I am a dark, jaded, cynical person. I have been pretty much as long as I can remember. Every so often I start to see what I'm missing. I start deciding I should accept that people are a lot better than I give them credit for, and start looking at things in a more positive light. Without fail shortly thereafter, something happens to more than justify my lack of faith in humanity. It'll be a long time before I make that mistake again.

Sunday, August 10, 2008

Went to the Irish Fair yesterday. It was a good time as usual. Wandered around, watching performances, and even more, watched people. Very interesting group, and a couple of outfits that are hard to describe, but easy to enjoy. ;)

Got home and there was a message from Nancy and Katie. I called back and we went out for a late lunch. Katie gave me a nice hug. She's growing up fast. After that I hit the Saturday evening service.

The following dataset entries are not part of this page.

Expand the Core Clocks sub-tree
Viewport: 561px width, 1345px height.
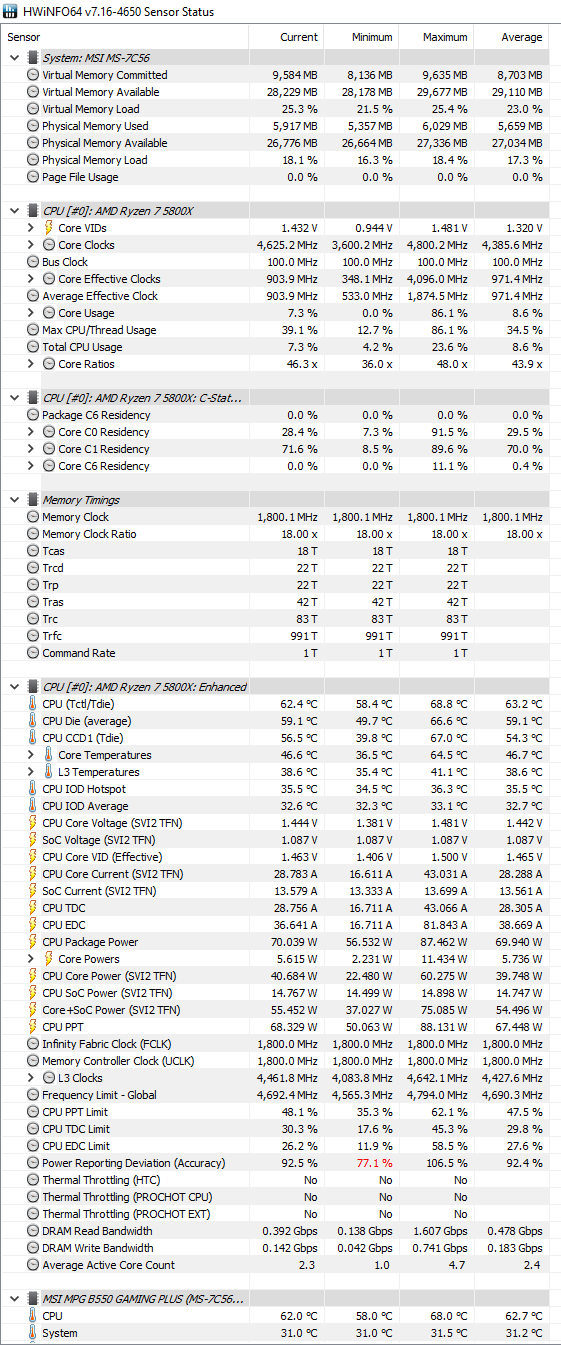point(31,245)
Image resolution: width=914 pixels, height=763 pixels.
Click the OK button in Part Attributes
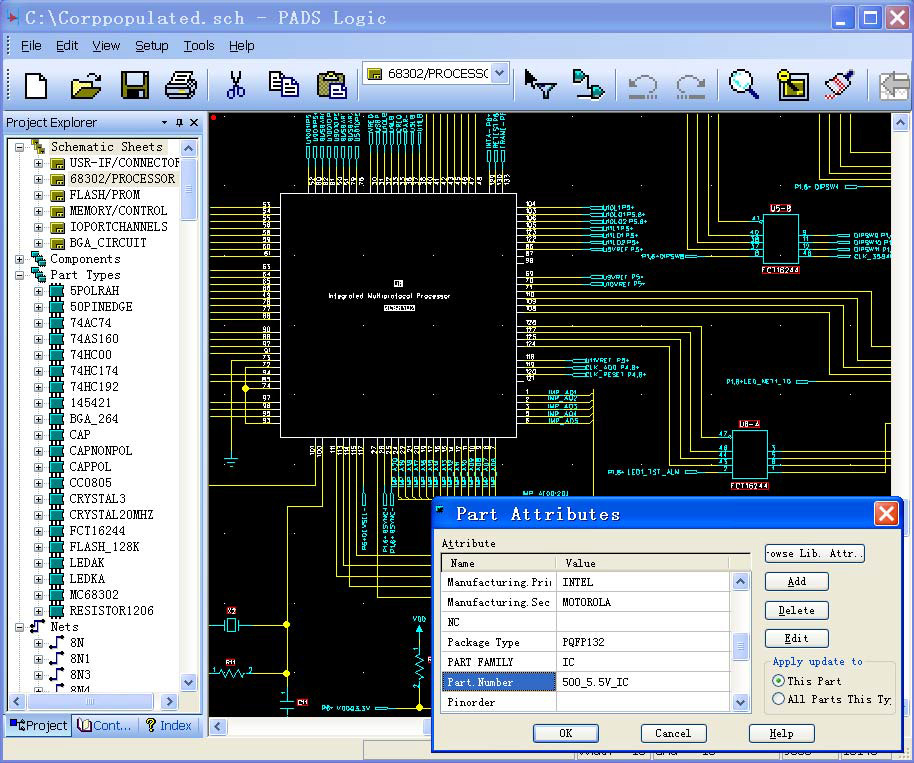coord(565,733)
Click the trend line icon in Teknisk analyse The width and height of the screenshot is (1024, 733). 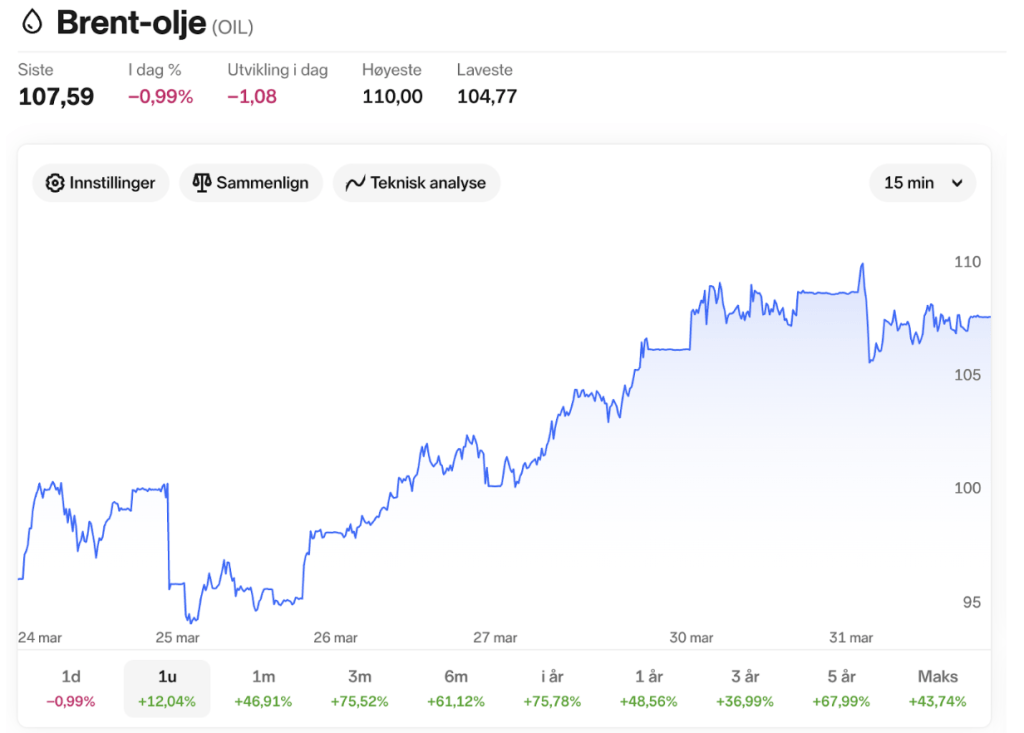355,183
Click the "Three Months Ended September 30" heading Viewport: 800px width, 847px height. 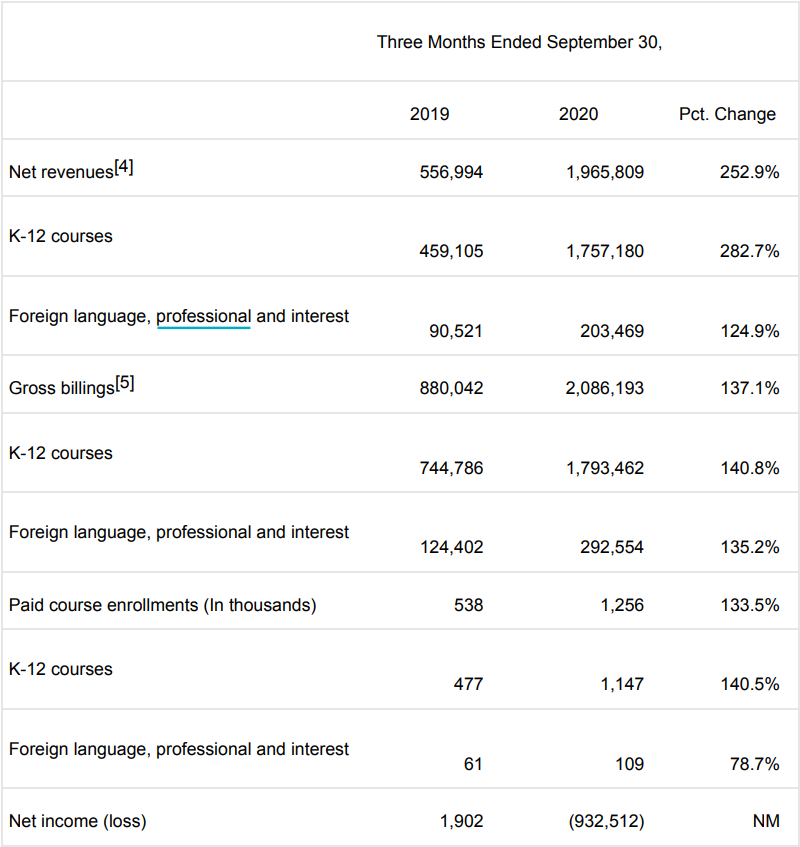pyautogui.click(x=519, y=42)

Looking in the church bulletin, I noticed they were having part two of 'the sound Christian family', covering such topics as 'the husbands role as head of the family'. I just got back from that. I'm guessing I won't be invited back for part three. I asked a few questions, ruffled more than a few feathers, and generally tried to point out a slightly different way. I guess I just don't understand the pressing need to be 'in charge' in a relationship. Seems to be way too much of a show, and I'd rather have relationships based on substance than appearance.